SHORT PROBLEM
Give back, word for word, the material between the lines holding "Tap the red Openings: 3 text" and "Instruction: Uncheck the 진동 checkbox", both included. Leave the pictures out.

THE DATA
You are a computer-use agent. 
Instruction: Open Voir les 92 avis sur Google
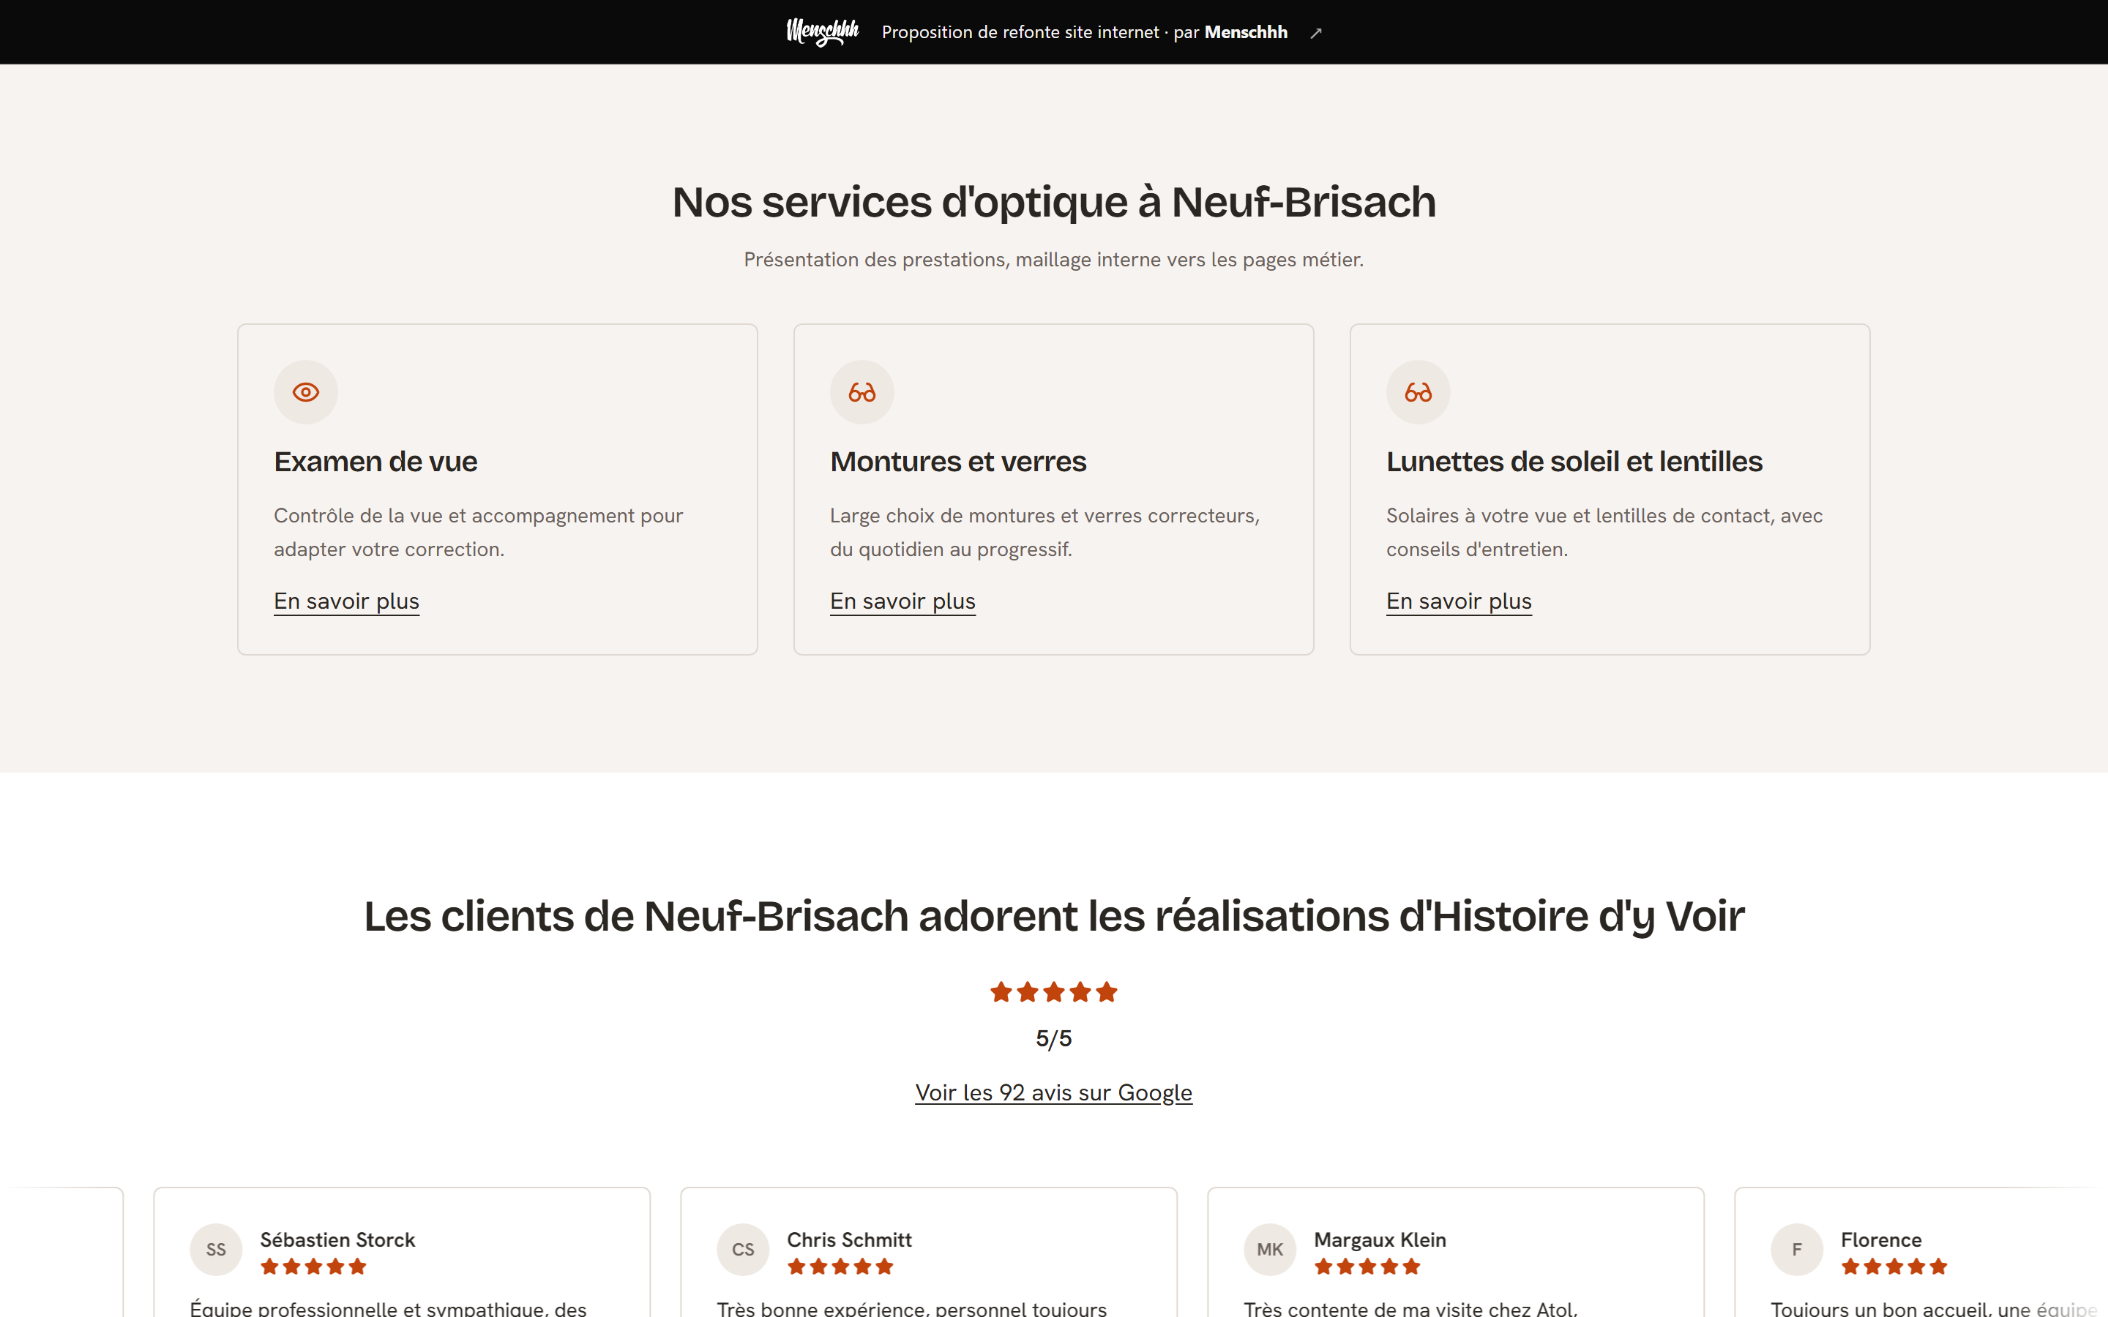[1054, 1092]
...
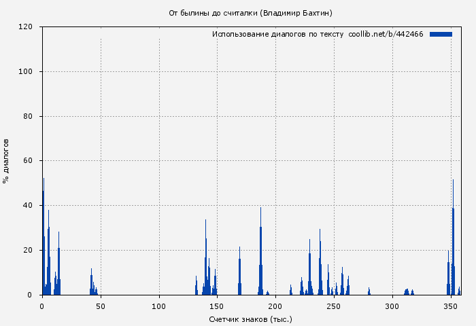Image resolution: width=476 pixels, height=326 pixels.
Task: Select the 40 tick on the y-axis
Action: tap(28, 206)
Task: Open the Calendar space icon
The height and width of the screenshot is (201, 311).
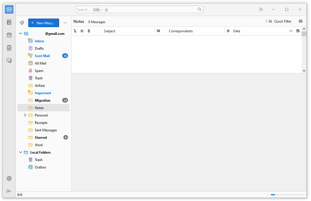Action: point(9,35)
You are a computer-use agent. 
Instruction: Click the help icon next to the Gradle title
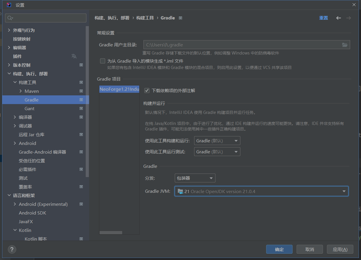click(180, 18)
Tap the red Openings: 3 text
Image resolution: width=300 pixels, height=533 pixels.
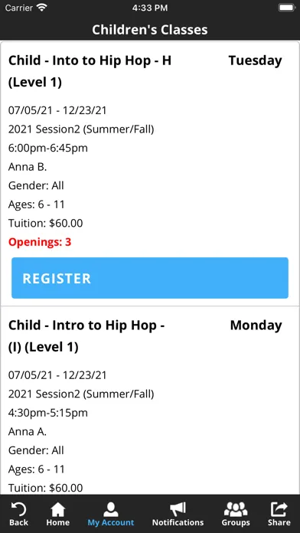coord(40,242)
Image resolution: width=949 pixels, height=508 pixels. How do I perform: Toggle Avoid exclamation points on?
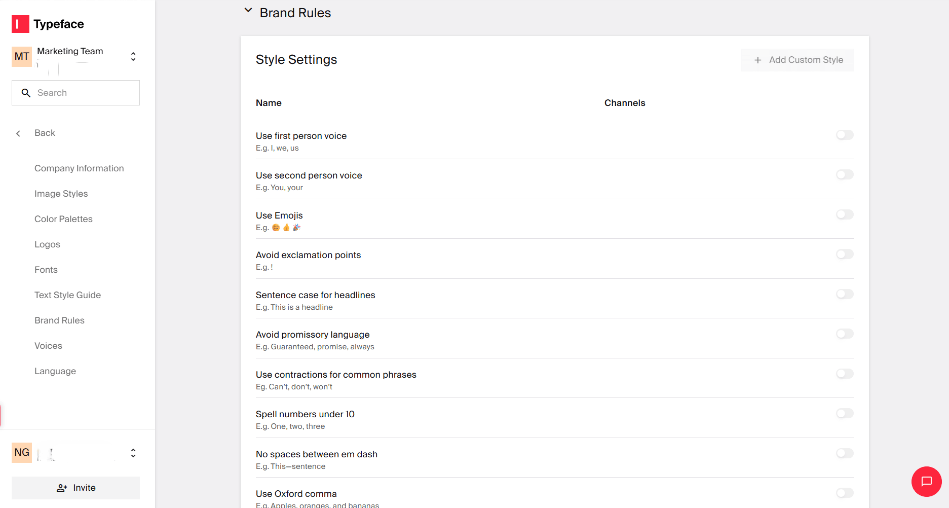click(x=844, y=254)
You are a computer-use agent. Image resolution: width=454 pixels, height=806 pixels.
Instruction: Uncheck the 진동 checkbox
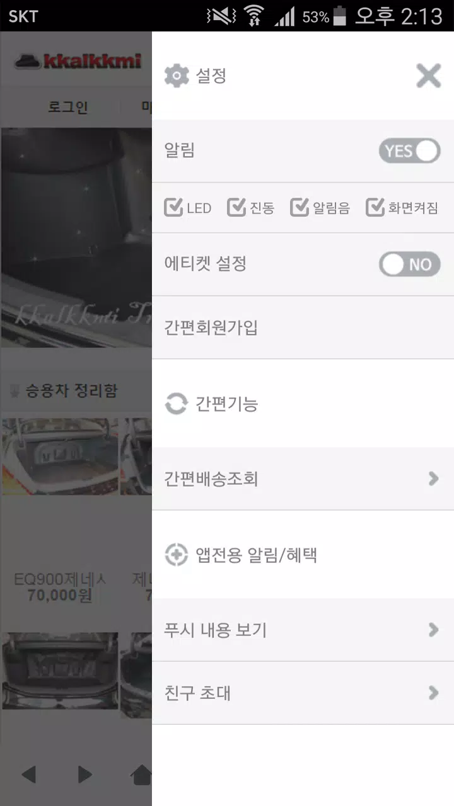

SOLUTION FOR THIS PROBLEM
Tap the red Openings: 3 text
Image resolution: width=300 pixels, height=533 pixels.
coord(40,242)
Image resolution: width=949 pixels, height=508 pixels. How do I perform: Toggle Avoid exclamation points on?
click(x=844, y=254)
You are a computer-use agent. Image resolution: width=454 pixels, height=806 pixels.
Instruction: Uncheck the 진동 checkbox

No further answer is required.